# How to Use Non-Maximum Suppression (NMS) in TensorFlow Models Vision Pipelines

> Learn how to use Non-Maximum Suppression NMS in TensorFlow Models vision pipelines. Optimize object detection with efficient batched NMS for thousands of proposals.

- Repository: [tensorflow/models](https://github.com/tensorflow/models)
- Tags: how-to-guide
- Published: 2026-02-28

---

**TensorFlow Models implements a batched, tile-based NMS algorithm in [`official/vision/ops/nms.py`](https://github.com/tensorflow/models/blob/main/official/vision/ops/nms.py) that efficiently processes thousands of proposals using `sorted_non_max_suppression_padded`, which is called by both the ROI generator and detection generator layers.**

The **tensorflow/models** repository provides a production-grade **Non-Maximum Suppression (NMS)** implementation specifically optimized for object detection pipelines. Unlike standard TensorFlow ops, this custom vision NMS uses a tiled while-loop architecture that scales to tens of thousands of boxes on GPU and TPU hardware.

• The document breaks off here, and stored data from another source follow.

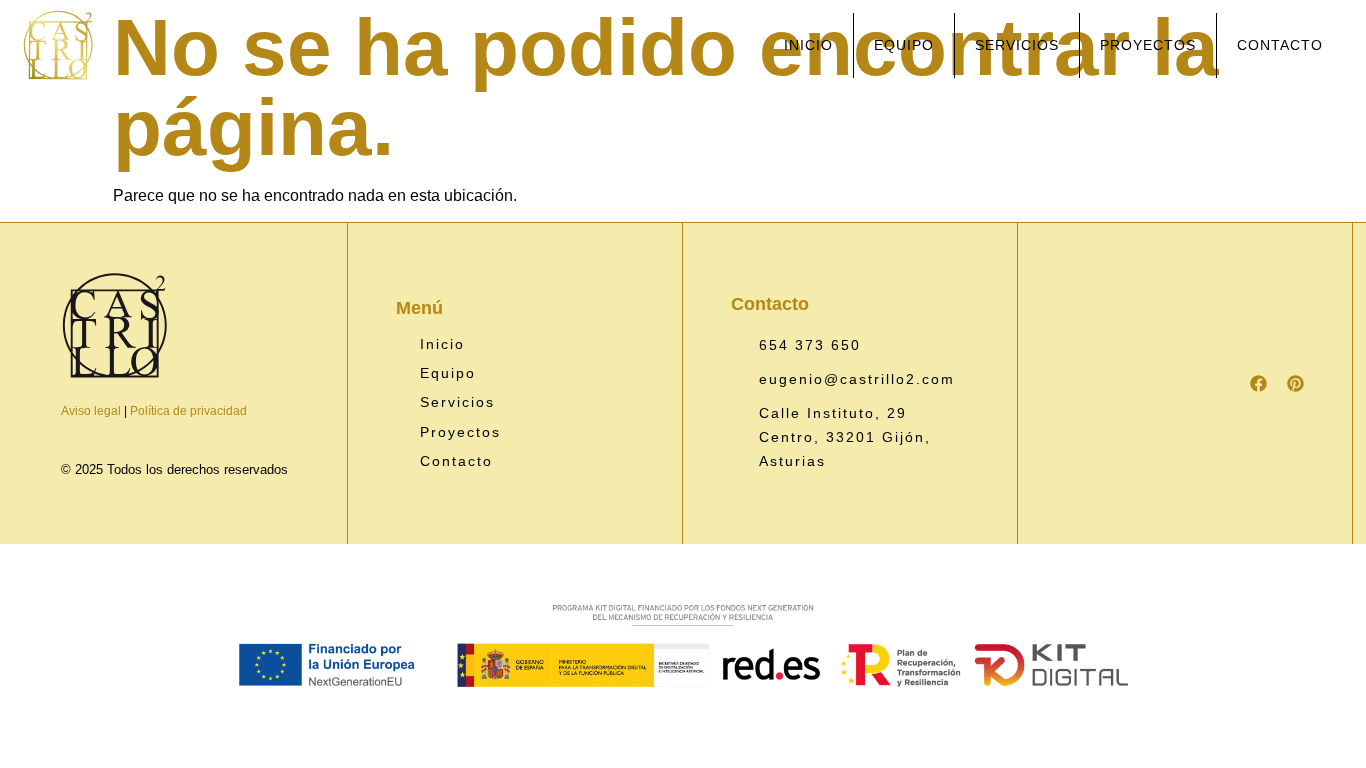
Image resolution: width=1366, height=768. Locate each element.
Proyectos (1148, 45)
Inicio (808, 45)
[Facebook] (1258, 383)
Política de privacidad (188, 411)
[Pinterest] (1295, 383)
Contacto (1280, 45)
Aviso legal (91, 411)
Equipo (904, 45)
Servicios (1017, 45)
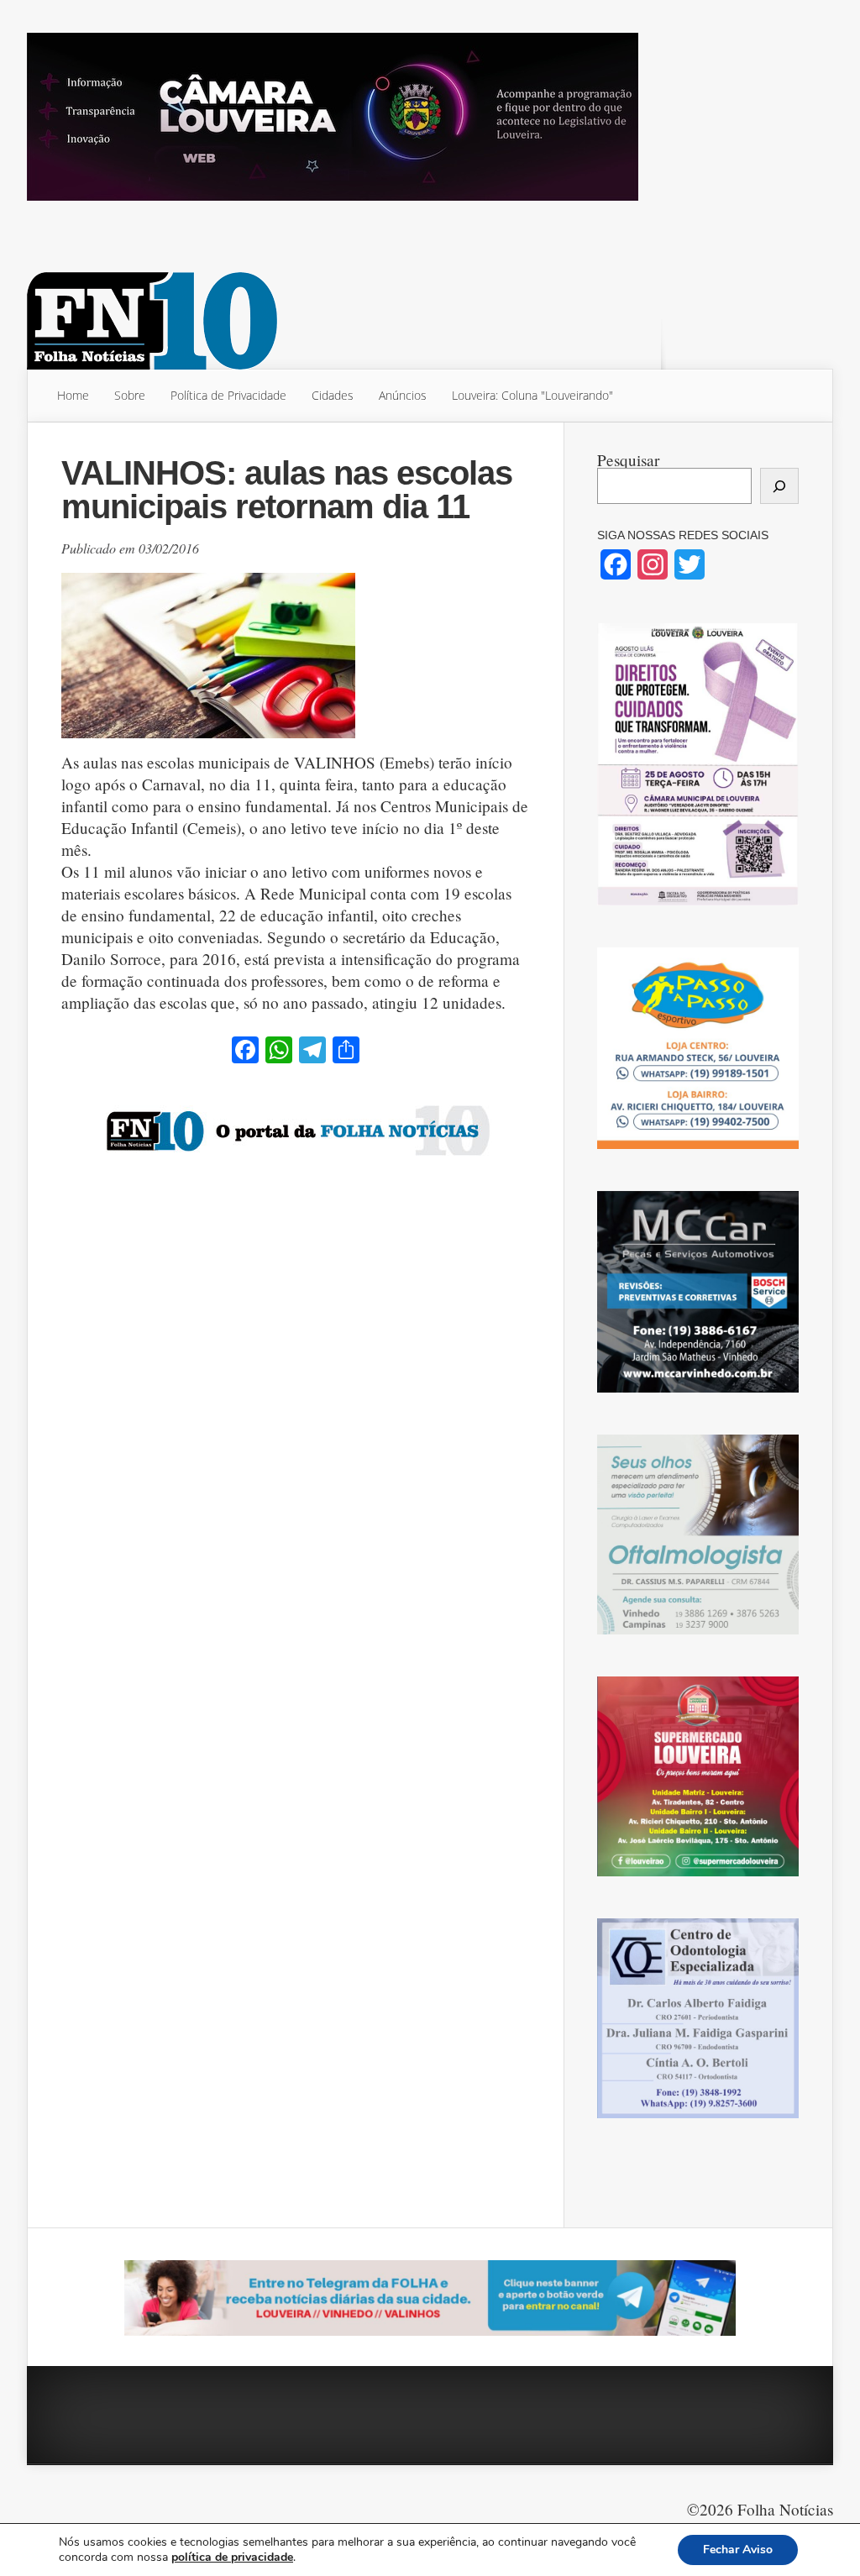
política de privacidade (232, 2557)
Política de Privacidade (228, 395)
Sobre (129, 395)
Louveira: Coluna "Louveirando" (532, 395)
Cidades (333, 395)
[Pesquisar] (779, 486)
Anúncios (403, 395)
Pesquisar (628, 459)
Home (73, 395)
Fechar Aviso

## Core NMS Implementation in TensorFlow Models

The primary NMS logic resides in [`official/vision/ops/nms.py`](https://github.com/tensorflow/models/blob/main/official/vision/ops/nms.py). This implementation processes input tensors of shape `[batch, num_boxes, 4]` using a fixed **NMS_TILE_SIZE** of 512. By dividing the suppression work into tiles, the algorithm avoids Python loops and executes entirely within the TensorFlow graph, enabling efficient accelerator utilization.

### The Tiled NMS Algorithm Architecture

The `sorted_non_max_suppression_padded` function orchestrates suppression through five distinct stages:

1. **Padding** – Input boxes are padded to a multiple of 512 so each tile contains a uniform number of boxes.
2. **Cross-tile suppression** – The `_cross_suppression` function iterates over previous tiles, clearing any box that has IoU ≥ `iou_threshold` with a higher-scoring box from an earlier tile.
3. **Self-suppression** – Within each tile, `_self_suppression` uses a while-loop to remove boxes that overlap with other boxes inside the same tile.
4. **Output size tracking** – The `_suppression_loop_body` accumulates the count of surviving boxes in the `output_size` variable.
5. **Final gathering** – The algorithm uses `tf.nn.top_k` to select the highest-scoring boxes up to `max_output_size`, reshaping results to `[batch, max_output_size, 4]` and `[batch, max_output_size]`.

## Integration Points in Vision Pipelines

TensorFlow Models exposes NMS functionality through two primary layer classes that handle different stages of the detection workflow.

### ROI Generation with MultilevelROIGenerator

For Region Proposal Network (RPN) outputs, [`official/vision/modeling/layers/roi_generator.py`](https://github.com/tensorflow/models/blob/main/official/vision/modeling/layers/roi_generator.py) implements `MultilevelROIGenerator`. This layer selects top-k boxes per FPN level, applies optional score and size filtering, and invokes `nms.sorted_non_max_suppression_padded` inside `_multilevel_propose_rois` to produce the final proposal set.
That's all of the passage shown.